Que Undine (interpretada por una majestuosa y enigmática Paula Beer) se dedique a dar conferencias históricas sobre urbanismo no es cuestión baladí. El urbanismo es una fábrica de sueños pasado por el tamiz de la racionalidad y por el posibilismo emocional. Sobre la nada se sueña y se proyecta la edificación del futuro. Sobre un lienzo en blanco se traslada el proyecto en forma de utopías racionalistas. Y la realidad trastoca y modifica lo soñado bajo discursos excusatorios (o exculpatorios) a cerca de lo posible, lo deseable o incluso, lo demandado por una externalización comunitaria del deseo.
De sueños y de perseguir fantasmas es lo que Christian Petzold nos traslada en Undine, comparando la turbulencia del amor con la serenidad del diseño urbanístico. El amor es aquí también una construcción imaginaria que se proyecta en el futuro. Deseos e impulsos sobre cómo construir una vida en base a la relación con otra. Unos sueños que, al igual que en la construcción de una ciudad, emplazan a los personajes a dibujar utopías y a conformarse con realidades inexactas.
Pero Petzold va un paso más allá con todo ello sosteniendo una pregunta constante ¿Quién es el urbanista de nuestra vida y sentimientos? ¿Somos dueños de nuestro destino o solo víctimas de un diseñador con un negro sentido del humor? No se trata tanto de invocar a lo divino sino a lo incontrolable de las relaciones causales (o casuales). De cómo nuestro plano vital se desdibuja en base a encontronazos, miradas, bajas pasiones y finalmente el conformismo de una realidad que deniega la fantasía deseada.

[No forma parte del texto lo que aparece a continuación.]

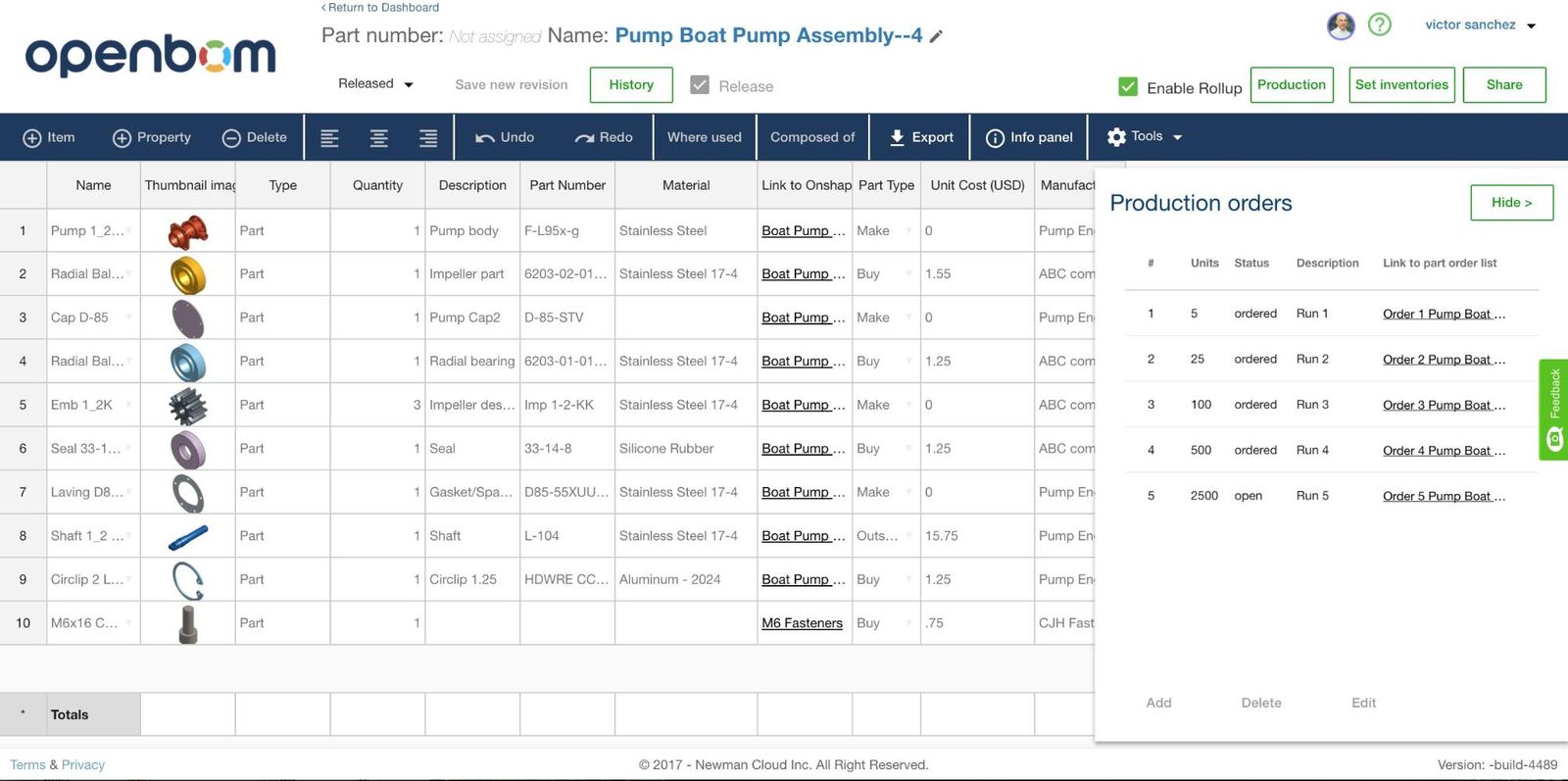Image resolution: width=1568 pixels, height=781 pixels.
Task: Open the Composed of view
Action: point(812,137)
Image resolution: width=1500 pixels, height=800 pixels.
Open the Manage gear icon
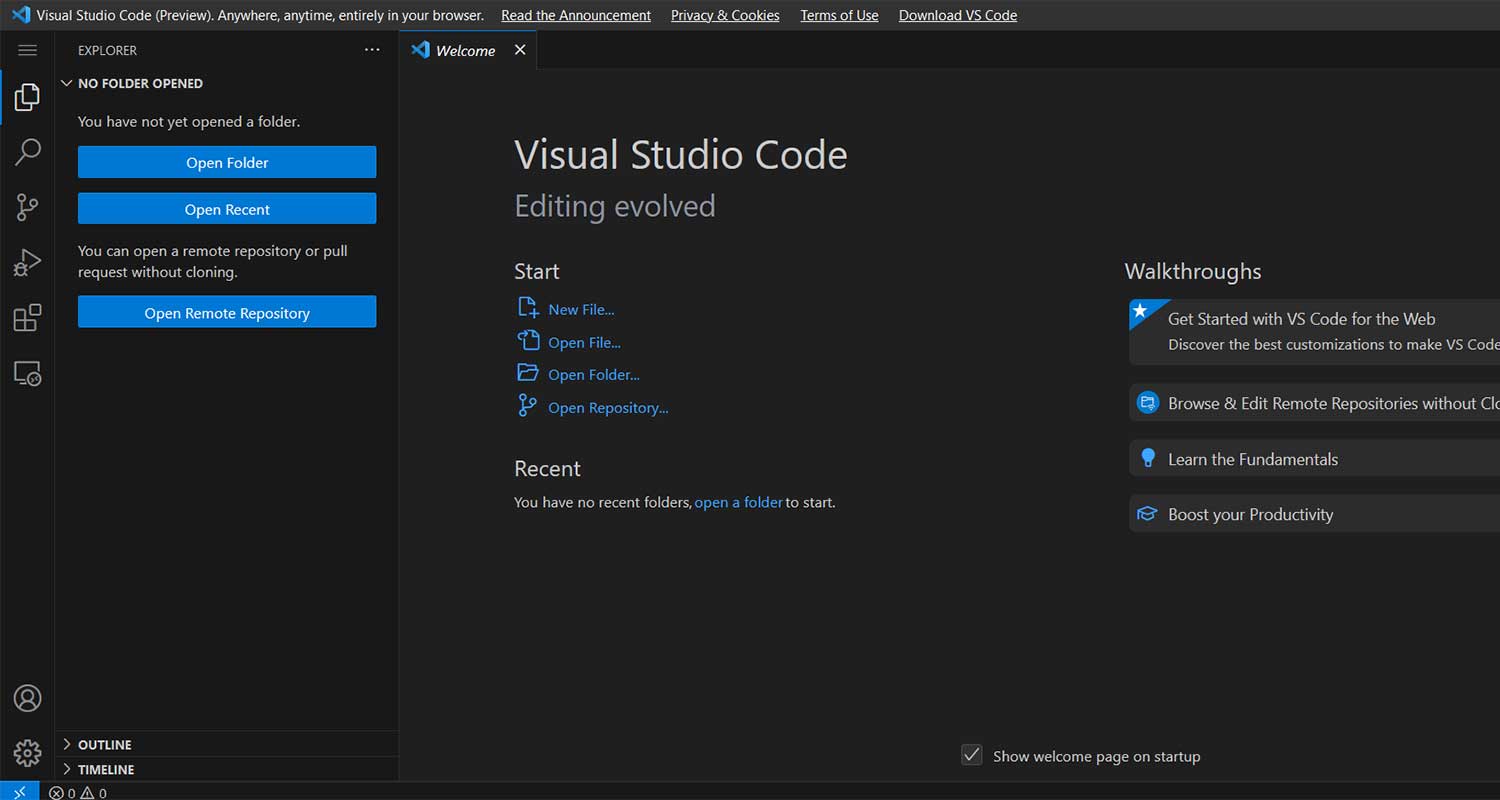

Undine juega con la idea de la delicadeza formal, de la exquisitez del detalle, de la racionalidad de la puesta en escena y la confronta con la agitación pasional de la(s) historia(s) que dentro acaecen en una narración tan reposada como terrible en su relato interior. Curiosamente su estructura formal parece querer jugar con las sensaciones contrapuestas del espectador. Cuesta, de entrada, conjugar e incluso entender, a dónde nos lleva ese tono reposado, ese clasicismo de las formas, pero cuando entramos en su espiral de amor y muerte ya no podemos prescindir de ninguna de las sensaciones contrapuestas.
Undine es pues un film tan bello y delicado como cruel, como una figura de porcelana, como una maqueta tan bella de admirar que, en cuanto se deshace o se rompe, no puede causar más que desolación. Sí, estamos ante un artefacto que nos habla del tiempo, de la pérdida y de ómo lo construimos y rediseñamos en tiempo presente. La nostalgia aquí es la proyección futura de un pasado perdido, una persecución de fantasmas en presente constante que acaban en un conformismo primero triste y después convertido en plataforma futura de un nuevo plan.
Urbanismo y amor, tiempo y deseo se aúnan en la idea de la complejidad vital, de la apariencia de facilidad que nos da la casualidad y de la destrucción causal que genera cada uno de nuestros impulsos, sean racionales o pasionales. Un film que deja una sensación agridulce y un dolor, si no intenso, sí como una punzada leve pero constante que viene a recordarnos la imposibilidad de la plasmación congelada en plano de un deseo. Todo es cambio, destrucción, muerte y, finalmente, una vida nueva.